Tracking down X-Frame-Options header

2019-08-30 10:31发布

问题:

We've partnered with a company whose website will display our content in an IFRAME. I understand what the header is and what it does and why, what I need help with is tracking down where it's coming from!

Windows Server 2003/IIS6 Container page: https://testDomain.com/test.asp IFRAME Content: https://ourDomain.com/index.asp?lots_of_parameters,_wheeeee

Testing in Firefox 24 with Firebug installed. (IE and Chrome do the same thing.) Also running Fiddler so I can watch network traffic while I'm at it.

For simplicity's sake, I created a page with nothing on it but the IFRAME in question - same physical server, different domain/site - and it failed with

Load denied by X-Frame-Options: https://www.google.com/ does not permit cross-origin framing.

(That's in the Firebug console.) I'm confused because:

  1. Google is not referenced anywhere in the containing app, or in the IFRAMEd app.

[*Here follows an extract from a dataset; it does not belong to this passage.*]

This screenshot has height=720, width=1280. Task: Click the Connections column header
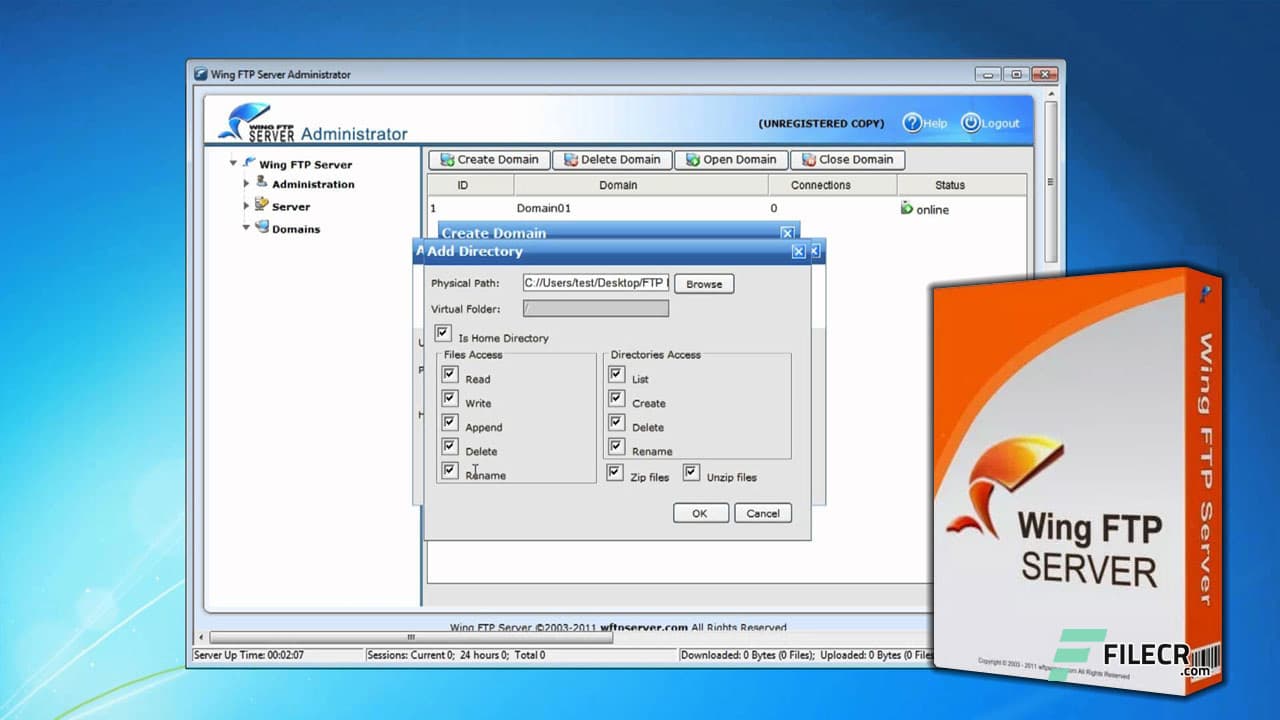[x=820, y=185]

All javascript libraries are kept locally; there is no analytics in the app. No Google, nowhere.

  2. The containing page has NOTHING on it, except the IFRAME. No html tags, no head tag, no body tag. IFRAME. That's it.

  3. The X-FRAME-OPTIONS header does not exist in IIS on the server: not at the "Websites" node, not in the individual sites.

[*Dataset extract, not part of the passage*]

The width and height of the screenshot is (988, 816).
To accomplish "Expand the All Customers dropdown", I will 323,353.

So where the h-e-double-sticks is that coming from? What am I missing?

Interesting point: if I remove http"S" from the IFRAME url, it works. Given the nature of the data, SSL is required.

回答1:

You might check global.asax.cs, the app could be adding the header to every response automatically. If you just search the app for "x-frame-options" you might find something also.